Howard,
"They" refers to Church officials. I wrote informally without
drafting. This wording would have expressed my meaning more clearly:
"Church officials apparently came to the conclusion that, although
general audiences were then beginning to demonstrate their willingness
to PAY to hear this music performed well in a secular milieu for
purposes of aesthetic enjoyment, the continued practical usage of the
identical or equivalent repertoire in a liturgical context would none
the less be repellent to the majority of the Church's then-present
congregation as well as a hinderance to the task of new member
recruitment."
Chris
--- On Thu, 3/15/12, howard posner <[email protected]> wrote:
From: howard posner <[email protected]>
Subject: [LUTE] Re: (Not) OT: Music in church
To: "Lute Dmth ([email protected])" <[email protected]>
Date: Thursday, March 15, 2012, 10:54 AM
On Mar 15, 2012, at 5:56 AM, Christopher Wilke wrote:
> Church officials apparently came to the conclusion that, although
people where willing to PAY to hear this music performed well, they
found it's use in the original context off-putting.
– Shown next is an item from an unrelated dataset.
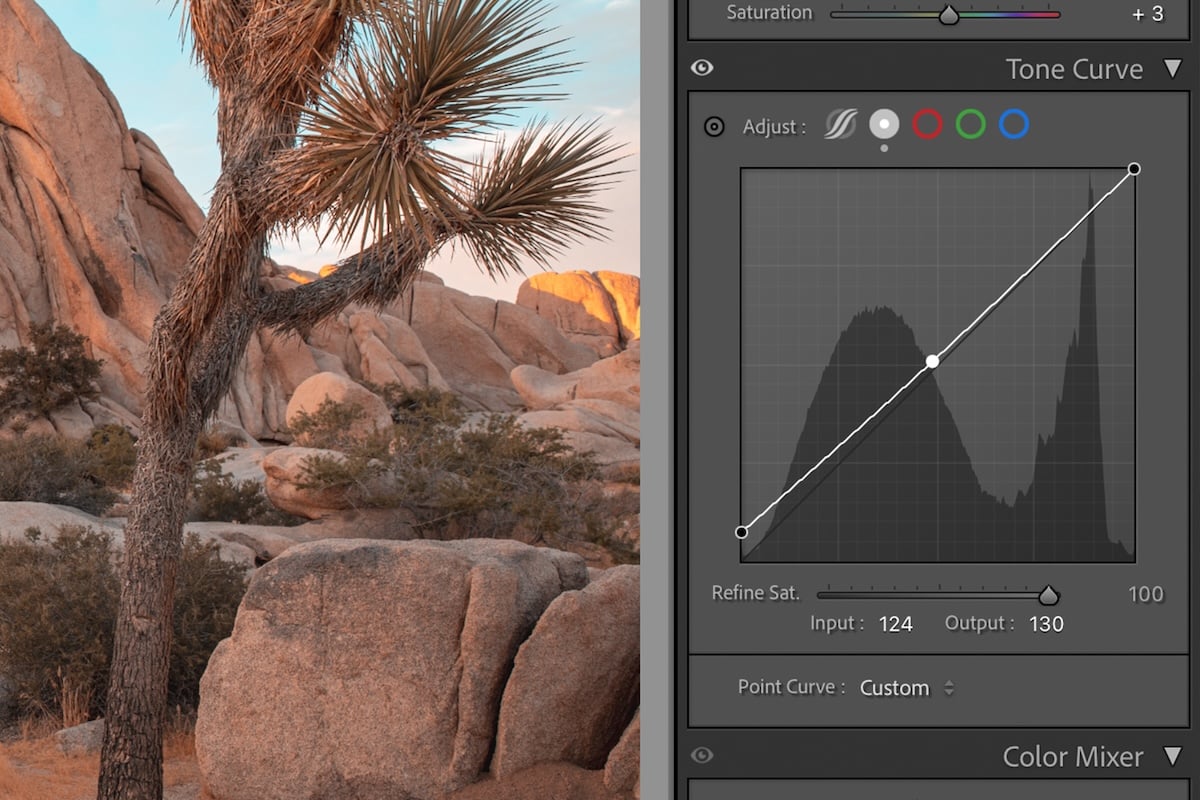
Task: Open the Green channel curve
Action: click(x=971, y=124)
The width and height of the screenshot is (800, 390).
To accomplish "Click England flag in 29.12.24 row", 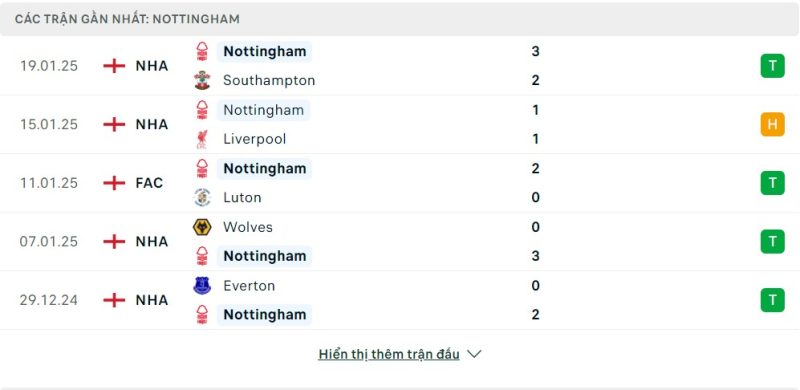I will 114,300.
Your definition of "people" changed in mid-sentence, because the
audience for early music is not the same thing as "the people on whose
attendance in church the Catholic Church depends for its existence."
Your sentence actually meant:
"Church officials apparently came to the conclusion that, although
thousands of persons, many of them non-Catholics, were willing to PAY
to hear this music performed well, hundreds of millions of Catholics
found its use in the original context off-putting."
The change might not seem so paradoxical when your terms are defined.